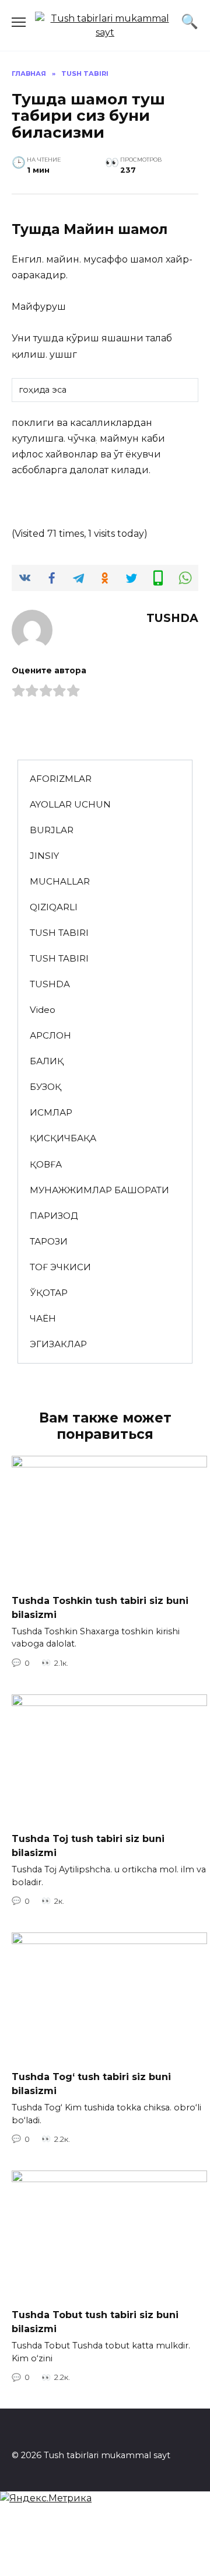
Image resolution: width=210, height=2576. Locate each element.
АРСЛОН (50, 1035)
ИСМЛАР (51, 1112)
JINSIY (44, 855)
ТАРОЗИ (49, 1241)
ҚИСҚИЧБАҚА (63, 1138)
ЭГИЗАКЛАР (58, 1344)
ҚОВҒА (46, 1164)
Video (42, 1009)
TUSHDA (50, 984)
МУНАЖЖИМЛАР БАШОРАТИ (99, 1190)
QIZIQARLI (54, 907)
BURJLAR (52, 830)
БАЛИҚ (47, 1061)
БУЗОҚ (45, 1086)
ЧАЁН (43, 1318)
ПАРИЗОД (54, 1215)
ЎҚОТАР (49, 1292)
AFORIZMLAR (61, 778)
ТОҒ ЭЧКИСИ (60, 1267)
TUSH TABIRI (59, 932)
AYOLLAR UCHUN (70, 804)
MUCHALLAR (60, 881)
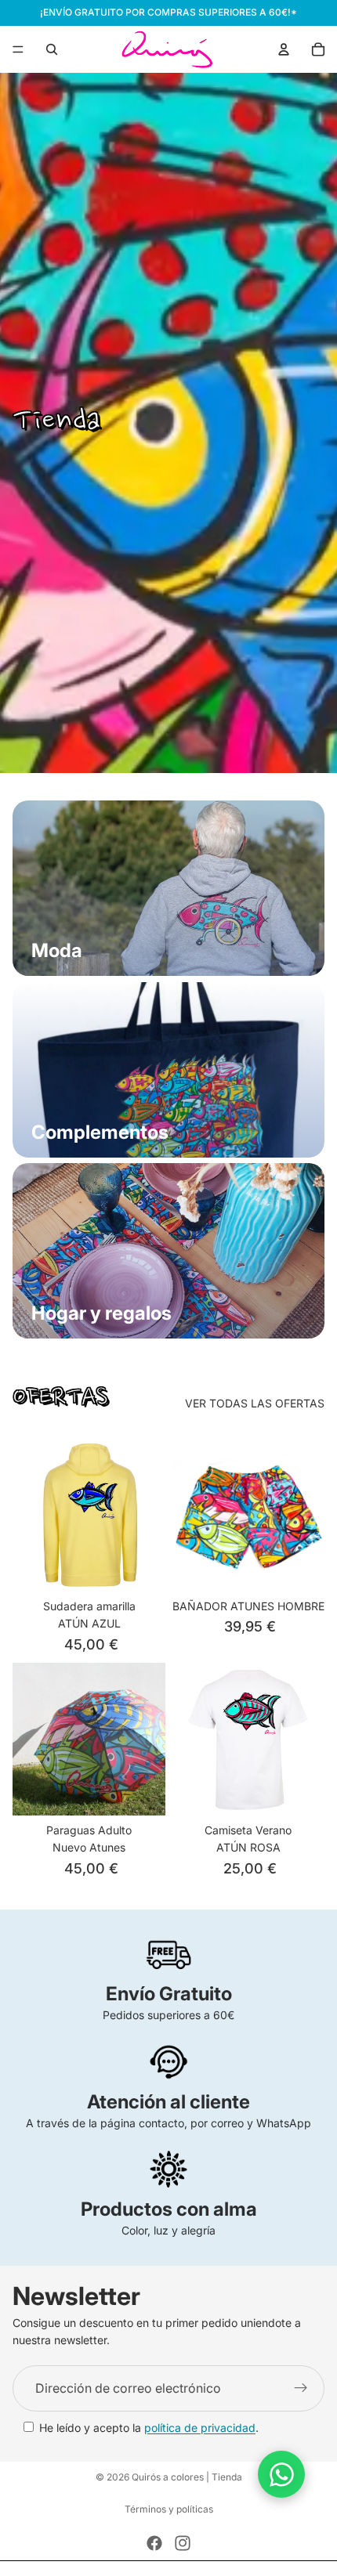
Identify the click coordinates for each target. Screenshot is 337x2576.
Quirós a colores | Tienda (187, 2477)
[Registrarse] (300, 2388)
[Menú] (18, 49)
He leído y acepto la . (149, 2427)
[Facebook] (154, 2543)
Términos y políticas (169, 2509)
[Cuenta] (283, 49)
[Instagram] (182, 2543)
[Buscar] (51, 49)
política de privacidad (199, 2427)
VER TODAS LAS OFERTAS (254, 1403)
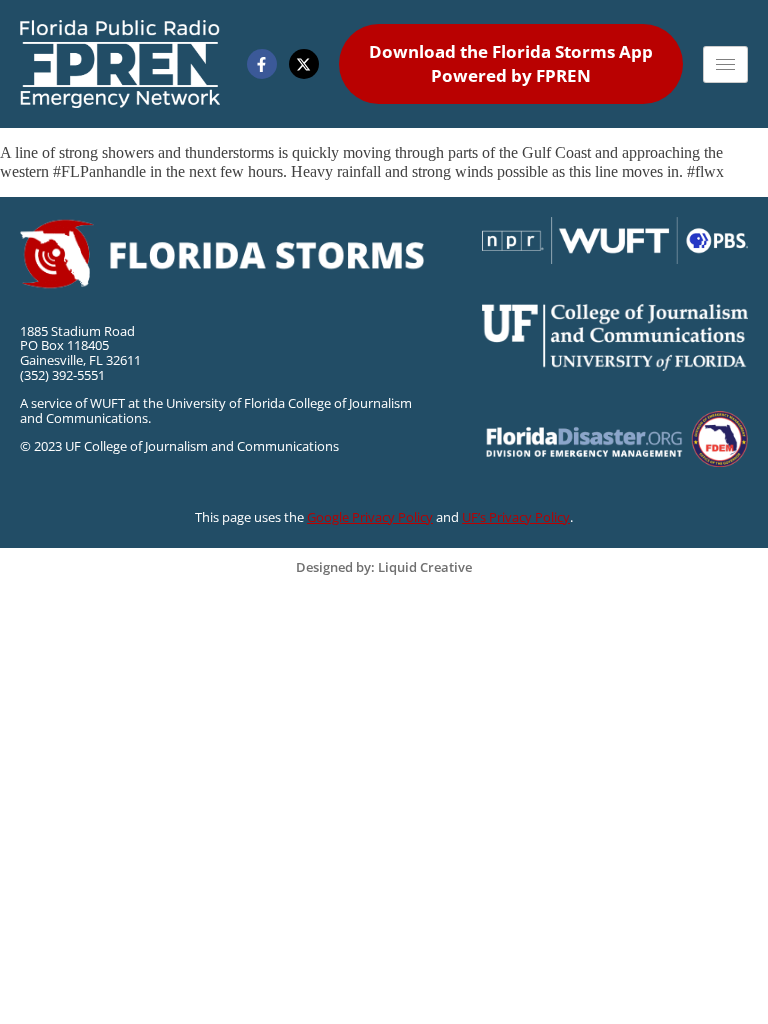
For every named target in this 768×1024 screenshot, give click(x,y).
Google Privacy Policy (370, 517)
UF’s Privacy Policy (516, 517)
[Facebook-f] (262, 64)
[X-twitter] (304, 64)
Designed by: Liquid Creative (384, 567)
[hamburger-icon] (725, 64)
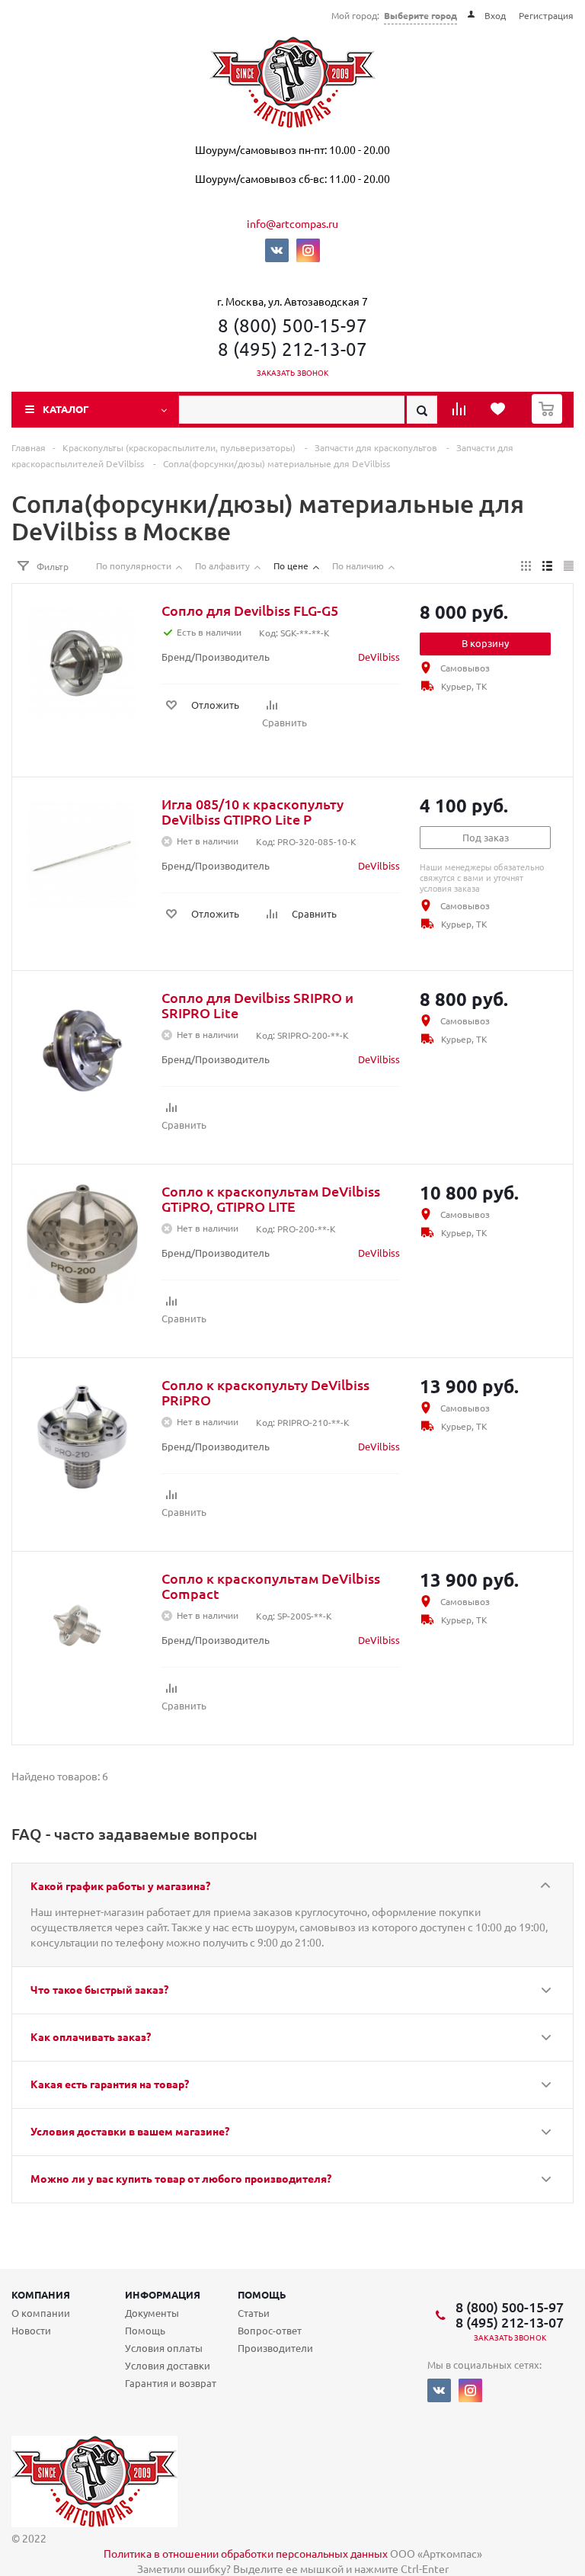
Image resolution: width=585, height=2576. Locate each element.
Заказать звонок (293, 372)
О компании (40, 2312)
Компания (40, 2294)
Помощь (262, 2294)
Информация (162, 2294)
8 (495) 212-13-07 (292, 349)
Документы (152, 2312)
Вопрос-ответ (270, 2330)
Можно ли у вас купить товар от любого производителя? (180, 2178)
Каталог (66, 408)
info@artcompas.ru (292, 223)
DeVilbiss (379, 656)
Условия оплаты (164, 2347)
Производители (275, 2347)
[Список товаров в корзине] (549, 419)
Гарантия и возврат (170, 2382)
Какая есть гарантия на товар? (109, 2084)
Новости (31, 2330)
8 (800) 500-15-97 (292, 325)
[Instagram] (308, 250)
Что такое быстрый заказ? (99, 1989)
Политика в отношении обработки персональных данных (246, 2553)
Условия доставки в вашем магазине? (129, 2131)
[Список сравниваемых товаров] (461, 413)
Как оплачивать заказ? (90, 2036)
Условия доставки (167, 2365)
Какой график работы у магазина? (120, 1885)
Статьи (254, 2312)
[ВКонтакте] (277, 250)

HOW TO COMPLETE THIS TASK: Given the data above, which lines hold the string "Policy"? Return them.

OUTPUT OF THE TASK:
Google Privacy Policy (370, 517)
UF’s Privacy Policy (516, 517)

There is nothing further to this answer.